I'm teaching my 3 youngest to read. The eldest of my Littles, Calamity Jane, is on the verge of breaking the code. She is in kindergarten and she has a handle on her letters and sounds. Today we were working on this and she did well as did Mudd. When we do this, I make "centers" where the guys to fun projects and are separated lest they harass one another. I may have blocks, puppets, or a craft that they can do.
Mudd is on the fast track to reading as well. He seems ambidextrous. I have nine children and at least a third are left handed-- nationally it's 10%. (Darrin says that "it's the top 10% who are left handed!") When we practice letters, he switches hands. When one hand tires, it goes into claw mode and the other takes over. He doesn't think much of it.
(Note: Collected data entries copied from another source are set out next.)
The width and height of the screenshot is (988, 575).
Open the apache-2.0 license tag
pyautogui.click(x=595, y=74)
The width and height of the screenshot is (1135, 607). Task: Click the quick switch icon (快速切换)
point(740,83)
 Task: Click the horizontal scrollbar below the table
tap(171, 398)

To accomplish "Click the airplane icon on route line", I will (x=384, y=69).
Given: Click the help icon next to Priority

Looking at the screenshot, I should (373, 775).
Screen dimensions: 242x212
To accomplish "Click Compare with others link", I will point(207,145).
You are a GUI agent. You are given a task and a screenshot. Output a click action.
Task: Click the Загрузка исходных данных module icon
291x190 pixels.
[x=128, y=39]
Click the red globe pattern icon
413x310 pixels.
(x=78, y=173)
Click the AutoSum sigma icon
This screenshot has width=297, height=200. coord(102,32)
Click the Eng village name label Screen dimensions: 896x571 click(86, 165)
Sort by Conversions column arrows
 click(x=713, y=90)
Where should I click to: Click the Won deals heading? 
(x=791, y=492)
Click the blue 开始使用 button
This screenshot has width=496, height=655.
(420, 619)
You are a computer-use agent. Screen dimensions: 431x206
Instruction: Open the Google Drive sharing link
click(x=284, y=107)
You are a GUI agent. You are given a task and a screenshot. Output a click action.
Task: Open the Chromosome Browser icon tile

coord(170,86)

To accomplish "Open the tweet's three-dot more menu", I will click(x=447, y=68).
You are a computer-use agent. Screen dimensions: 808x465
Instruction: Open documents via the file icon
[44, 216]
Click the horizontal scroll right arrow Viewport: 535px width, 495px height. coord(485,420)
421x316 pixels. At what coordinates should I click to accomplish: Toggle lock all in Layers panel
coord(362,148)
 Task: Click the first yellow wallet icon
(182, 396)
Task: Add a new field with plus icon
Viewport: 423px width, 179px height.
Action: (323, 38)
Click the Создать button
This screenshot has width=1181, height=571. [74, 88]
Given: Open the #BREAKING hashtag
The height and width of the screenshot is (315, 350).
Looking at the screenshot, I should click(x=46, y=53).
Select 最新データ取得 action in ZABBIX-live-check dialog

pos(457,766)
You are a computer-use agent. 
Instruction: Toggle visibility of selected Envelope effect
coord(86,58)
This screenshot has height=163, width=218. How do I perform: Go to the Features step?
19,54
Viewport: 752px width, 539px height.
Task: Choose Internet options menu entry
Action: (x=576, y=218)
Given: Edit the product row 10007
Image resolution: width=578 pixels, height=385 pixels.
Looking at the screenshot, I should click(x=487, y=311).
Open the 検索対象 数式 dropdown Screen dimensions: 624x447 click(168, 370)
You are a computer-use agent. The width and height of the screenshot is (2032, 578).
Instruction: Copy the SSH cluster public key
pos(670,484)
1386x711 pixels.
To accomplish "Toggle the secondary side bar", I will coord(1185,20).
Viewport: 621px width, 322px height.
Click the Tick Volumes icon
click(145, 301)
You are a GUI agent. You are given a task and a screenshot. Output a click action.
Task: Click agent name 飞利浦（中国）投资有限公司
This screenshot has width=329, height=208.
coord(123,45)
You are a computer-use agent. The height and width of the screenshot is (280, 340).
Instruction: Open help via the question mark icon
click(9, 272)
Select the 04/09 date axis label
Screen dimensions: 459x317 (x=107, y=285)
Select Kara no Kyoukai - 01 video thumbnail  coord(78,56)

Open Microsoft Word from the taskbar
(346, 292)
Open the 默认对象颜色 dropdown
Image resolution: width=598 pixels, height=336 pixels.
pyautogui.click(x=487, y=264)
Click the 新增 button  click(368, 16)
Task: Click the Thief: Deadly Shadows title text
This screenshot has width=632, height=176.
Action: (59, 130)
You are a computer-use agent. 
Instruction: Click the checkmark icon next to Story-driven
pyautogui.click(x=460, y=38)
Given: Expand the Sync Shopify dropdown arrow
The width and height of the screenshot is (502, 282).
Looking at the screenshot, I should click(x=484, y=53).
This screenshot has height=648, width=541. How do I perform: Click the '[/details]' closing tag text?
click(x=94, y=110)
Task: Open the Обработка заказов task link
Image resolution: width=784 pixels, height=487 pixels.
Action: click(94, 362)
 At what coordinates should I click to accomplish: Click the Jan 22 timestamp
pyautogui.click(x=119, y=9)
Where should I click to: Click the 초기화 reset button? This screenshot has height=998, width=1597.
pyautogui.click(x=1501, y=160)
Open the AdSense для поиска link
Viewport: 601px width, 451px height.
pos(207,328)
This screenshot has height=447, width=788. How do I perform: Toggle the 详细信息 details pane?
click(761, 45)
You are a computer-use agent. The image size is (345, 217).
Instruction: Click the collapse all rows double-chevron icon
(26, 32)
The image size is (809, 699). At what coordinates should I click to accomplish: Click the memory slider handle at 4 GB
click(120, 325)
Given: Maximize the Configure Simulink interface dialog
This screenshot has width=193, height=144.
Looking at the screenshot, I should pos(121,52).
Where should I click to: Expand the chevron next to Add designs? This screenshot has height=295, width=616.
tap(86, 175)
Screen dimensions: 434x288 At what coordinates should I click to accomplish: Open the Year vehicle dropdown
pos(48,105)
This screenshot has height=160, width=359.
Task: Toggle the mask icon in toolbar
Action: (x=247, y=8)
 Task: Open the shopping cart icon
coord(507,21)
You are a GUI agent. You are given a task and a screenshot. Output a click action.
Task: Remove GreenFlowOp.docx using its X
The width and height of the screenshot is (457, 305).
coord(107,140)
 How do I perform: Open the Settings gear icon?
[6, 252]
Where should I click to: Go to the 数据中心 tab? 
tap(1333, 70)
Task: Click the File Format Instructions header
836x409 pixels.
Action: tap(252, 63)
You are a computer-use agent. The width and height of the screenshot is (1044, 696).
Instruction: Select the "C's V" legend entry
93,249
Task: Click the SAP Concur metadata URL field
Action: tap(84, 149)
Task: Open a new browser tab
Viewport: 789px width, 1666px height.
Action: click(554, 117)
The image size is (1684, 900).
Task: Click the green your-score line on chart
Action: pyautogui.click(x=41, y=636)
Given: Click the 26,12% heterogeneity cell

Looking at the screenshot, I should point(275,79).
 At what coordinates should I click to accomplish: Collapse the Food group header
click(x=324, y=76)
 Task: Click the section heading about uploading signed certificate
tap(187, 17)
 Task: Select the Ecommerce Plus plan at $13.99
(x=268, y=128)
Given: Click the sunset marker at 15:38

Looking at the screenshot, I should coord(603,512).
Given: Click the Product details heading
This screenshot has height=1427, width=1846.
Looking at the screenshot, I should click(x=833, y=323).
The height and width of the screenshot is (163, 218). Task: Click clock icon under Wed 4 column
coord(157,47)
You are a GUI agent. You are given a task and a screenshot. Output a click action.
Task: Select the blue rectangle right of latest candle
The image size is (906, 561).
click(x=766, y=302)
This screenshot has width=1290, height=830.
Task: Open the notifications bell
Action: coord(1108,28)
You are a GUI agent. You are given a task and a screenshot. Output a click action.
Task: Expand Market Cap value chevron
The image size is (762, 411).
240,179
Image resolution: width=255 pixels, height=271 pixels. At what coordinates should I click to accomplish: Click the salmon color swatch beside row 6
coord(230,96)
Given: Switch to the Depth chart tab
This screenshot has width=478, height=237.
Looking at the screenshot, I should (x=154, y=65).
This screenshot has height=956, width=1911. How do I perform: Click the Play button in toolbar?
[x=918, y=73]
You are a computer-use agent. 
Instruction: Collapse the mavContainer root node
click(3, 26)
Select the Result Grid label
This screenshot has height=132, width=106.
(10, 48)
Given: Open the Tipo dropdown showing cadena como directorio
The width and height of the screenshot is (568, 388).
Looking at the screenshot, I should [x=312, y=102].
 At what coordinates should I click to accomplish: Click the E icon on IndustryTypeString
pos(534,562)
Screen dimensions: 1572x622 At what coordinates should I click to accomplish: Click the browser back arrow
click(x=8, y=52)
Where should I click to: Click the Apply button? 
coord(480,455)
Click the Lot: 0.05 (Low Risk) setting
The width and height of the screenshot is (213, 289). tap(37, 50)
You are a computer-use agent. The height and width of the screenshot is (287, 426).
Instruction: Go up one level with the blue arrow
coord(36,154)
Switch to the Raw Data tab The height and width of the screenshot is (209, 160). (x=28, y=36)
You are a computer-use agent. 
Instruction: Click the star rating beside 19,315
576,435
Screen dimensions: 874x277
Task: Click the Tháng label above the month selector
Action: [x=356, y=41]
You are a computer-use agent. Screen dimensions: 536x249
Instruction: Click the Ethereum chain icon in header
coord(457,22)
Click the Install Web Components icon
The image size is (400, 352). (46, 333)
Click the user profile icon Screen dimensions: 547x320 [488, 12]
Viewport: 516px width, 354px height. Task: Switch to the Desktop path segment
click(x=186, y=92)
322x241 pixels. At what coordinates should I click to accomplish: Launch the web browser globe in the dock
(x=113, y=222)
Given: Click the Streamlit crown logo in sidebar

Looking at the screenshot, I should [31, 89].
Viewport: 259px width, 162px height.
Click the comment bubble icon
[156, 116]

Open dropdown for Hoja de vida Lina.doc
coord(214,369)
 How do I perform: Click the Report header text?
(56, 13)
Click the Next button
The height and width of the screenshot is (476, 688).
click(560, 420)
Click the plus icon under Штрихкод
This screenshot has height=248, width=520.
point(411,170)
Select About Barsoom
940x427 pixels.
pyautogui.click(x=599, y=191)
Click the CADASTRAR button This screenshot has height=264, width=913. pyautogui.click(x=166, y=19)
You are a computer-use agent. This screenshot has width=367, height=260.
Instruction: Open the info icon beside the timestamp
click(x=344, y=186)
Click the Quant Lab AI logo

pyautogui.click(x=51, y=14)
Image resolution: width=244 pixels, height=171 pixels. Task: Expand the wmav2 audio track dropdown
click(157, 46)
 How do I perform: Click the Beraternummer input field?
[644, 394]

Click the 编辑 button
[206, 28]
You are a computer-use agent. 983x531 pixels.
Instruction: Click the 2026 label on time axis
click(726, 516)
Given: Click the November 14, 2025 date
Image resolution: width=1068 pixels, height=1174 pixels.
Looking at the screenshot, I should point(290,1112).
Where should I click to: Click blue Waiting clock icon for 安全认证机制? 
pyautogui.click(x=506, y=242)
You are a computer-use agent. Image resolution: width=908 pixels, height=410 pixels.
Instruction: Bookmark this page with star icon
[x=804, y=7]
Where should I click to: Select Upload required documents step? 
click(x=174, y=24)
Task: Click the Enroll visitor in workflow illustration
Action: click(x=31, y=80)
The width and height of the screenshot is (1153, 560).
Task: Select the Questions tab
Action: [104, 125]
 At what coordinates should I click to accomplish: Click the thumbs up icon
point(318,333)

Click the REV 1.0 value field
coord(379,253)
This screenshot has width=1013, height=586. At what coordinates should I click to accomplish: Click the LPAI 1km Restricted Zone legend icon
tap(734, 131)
I'm learning to write with my left hand to demonstrate for him. It's easier to do cursive rather than print.
Starshine learned to put a crayon behind her ear as we practiced writing today. She thought it made her look cool and had to go put them behind either ear then both, then back to one. She is so funny and looks at herself in the mirror and practices her smiles with the crayons there. She is almost three-- if she is like this as a teenager I fear it will be earrings and pretty clothes!
I'm also working with them on German. I love that language and after just a few days the words are occupying more of my mind and more comes back. I so much wish that I could go back there again. . . I sometimes crave the blood sausages and oh dear-- their freshly-picked fruits from Italy make ours up here (picked while still green) taste like cardboard. I want to eat their fruits again, and go hiking. I love speaking it whenever I can and Germans like you to try to speak their language so when I meet them I speak it.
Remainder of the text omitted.